MaybeSeren · 11/10/2023 12:19

KirstenBlest · 11/10/2023 11:51

@MaybeSeren , but it goes against you in the end. If someone is sexist, they will feel wrong-footed to find out that the Steve, Peter or George are really Stephanie, Peta or Georgina.

Perhaps. But it going against you earlier isn't likely to be better. The risk of someone being biased early (and eg not wanting to deal with you) is arguably much greater than the potential risk of them being wrongfooted later. At least in that case there is still the opportunity to get your foot in the door and (ideally) disprove some assumptions.

It's easy to trump up an excuse to ignore advice from someone at the outset if you want to. Eg 'not sure it's thorough' 'how about we get a 2nd opinion', etc.

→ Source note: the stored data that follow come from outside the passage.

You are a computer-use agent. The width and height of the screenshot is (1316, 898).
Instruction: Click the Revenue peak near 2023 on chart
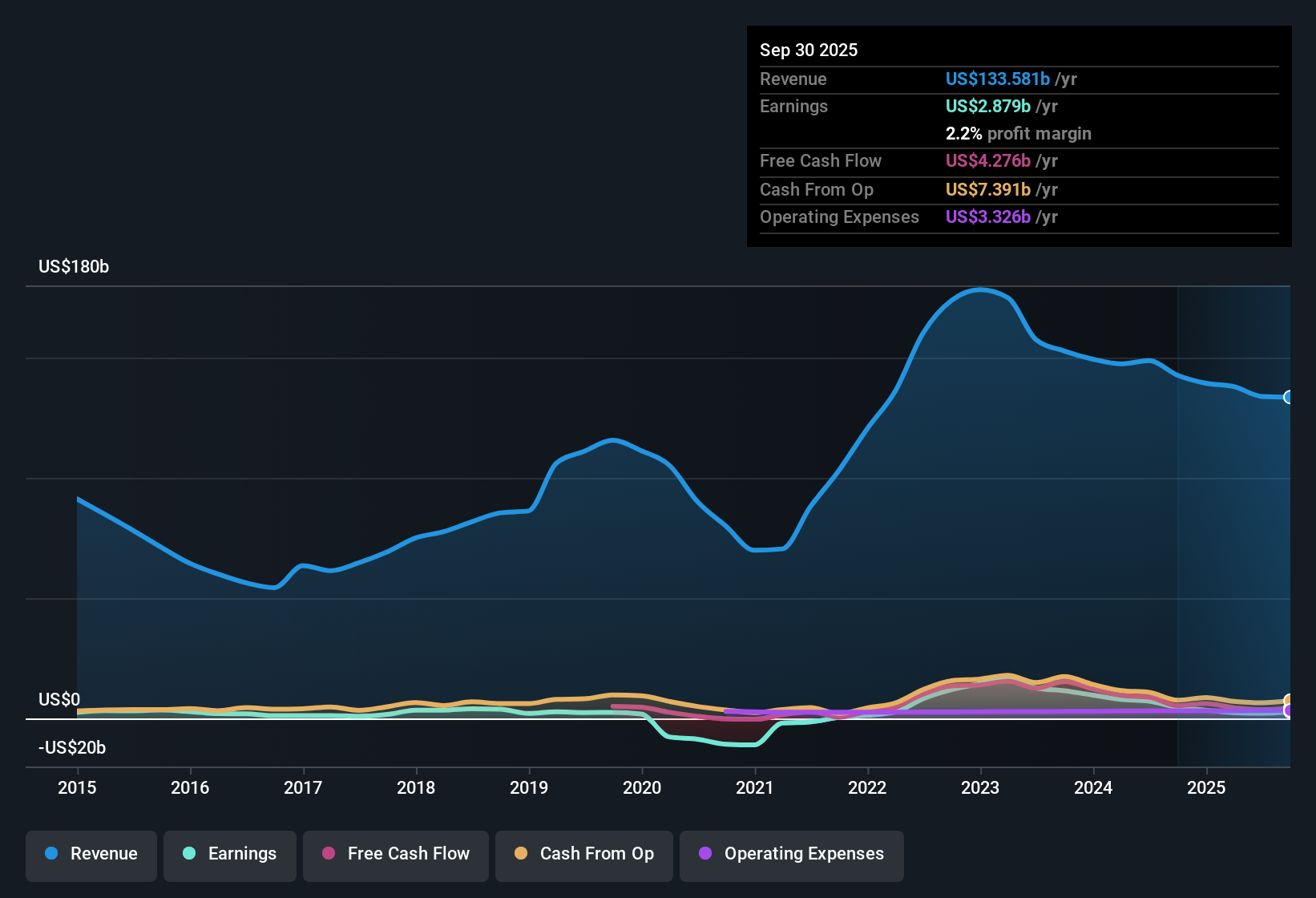click(x=980, y=290)
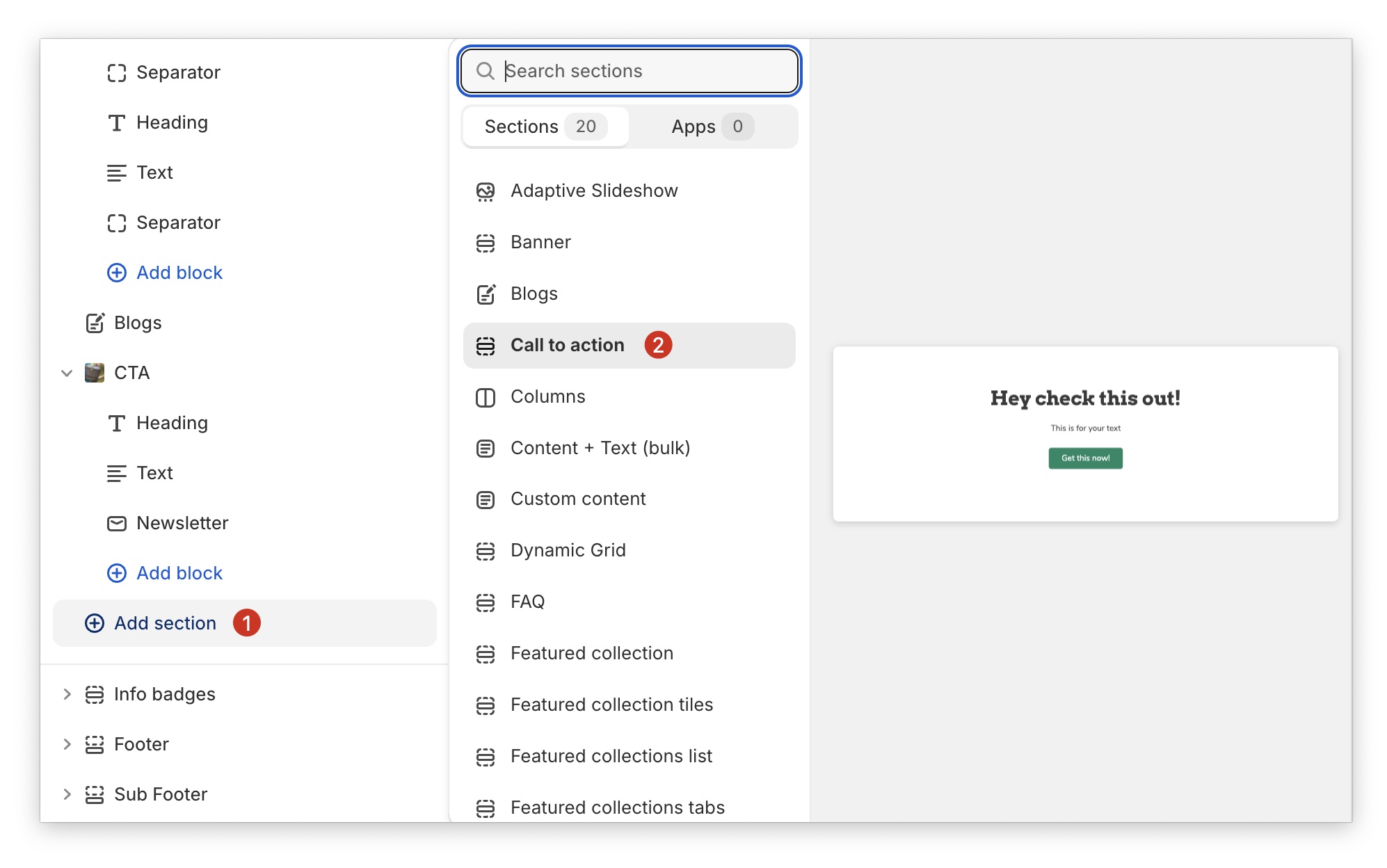Click the Custom content icon

click(485, 499)
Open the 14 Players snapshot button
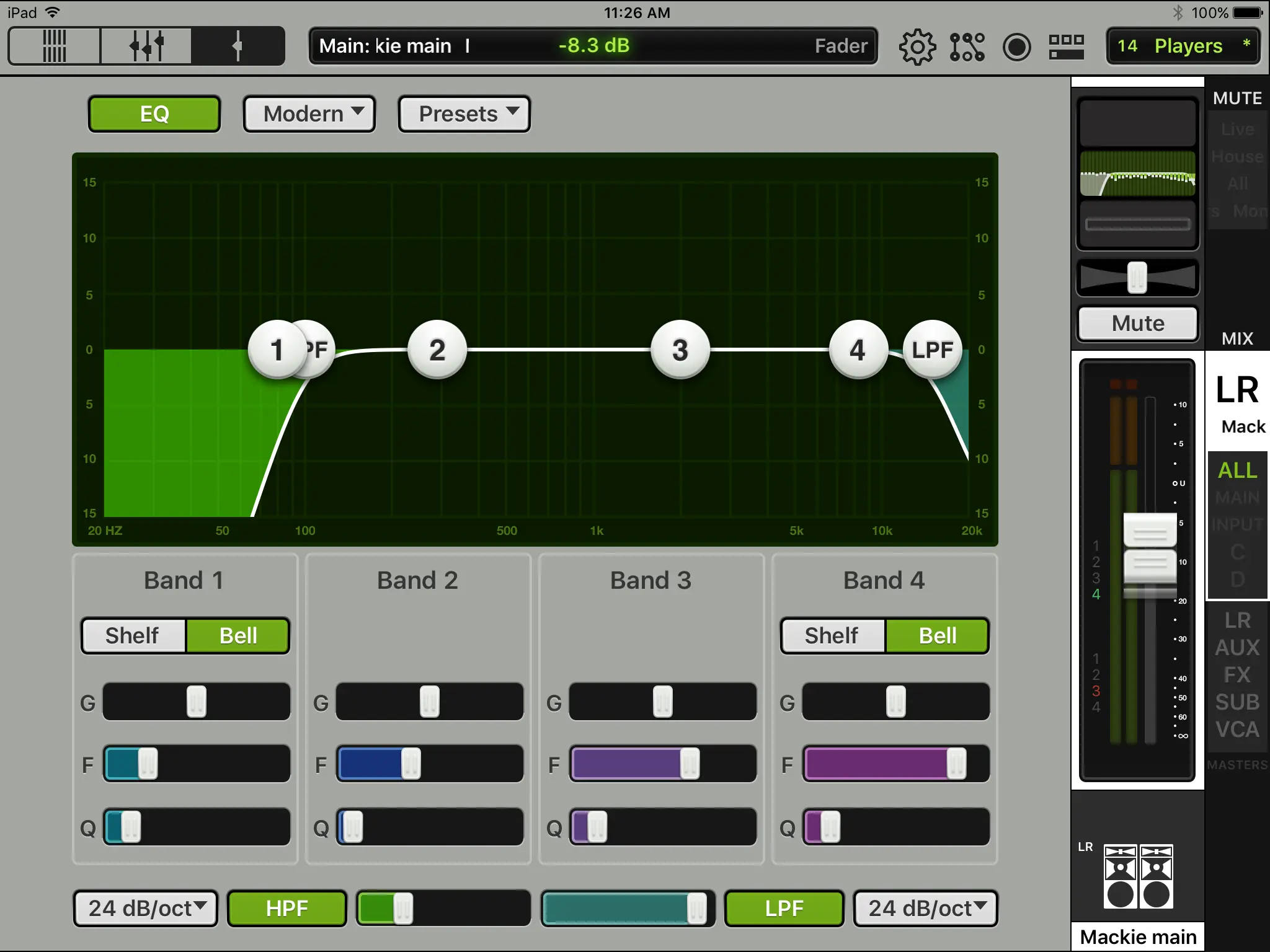1270x952 pixels. pyautogui.click(x=1183, y=46)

But it looks much worse if someone says to their boss 'yeah I agreed with this advice before but now I've discovered it was written by a woman so I think we should ignore it'.

KirstenBlest · 11/10/2023 12:23

@MaybeSeren , I've turned up for an interview and they expected a man. Complete waste of my time. Turned up for a flat-share, same thing.

MaybeSeren · 11/10/2023 12:33

That's disappointing to hear @KirstenBlest Perhaps I have a naive level of optimism.

Obviously the better thing would be to fix the sexism that underlies all these situations. That seems to be the perennial challenge for the world doesn't it.

KirstenBlest · 11/10/2023 13:12

Sexism, ageism and racism exist, whether we like it or not.
As does name bias.

Karen for example suggests a woman, probably white, in her 50s, and some use it as an insult.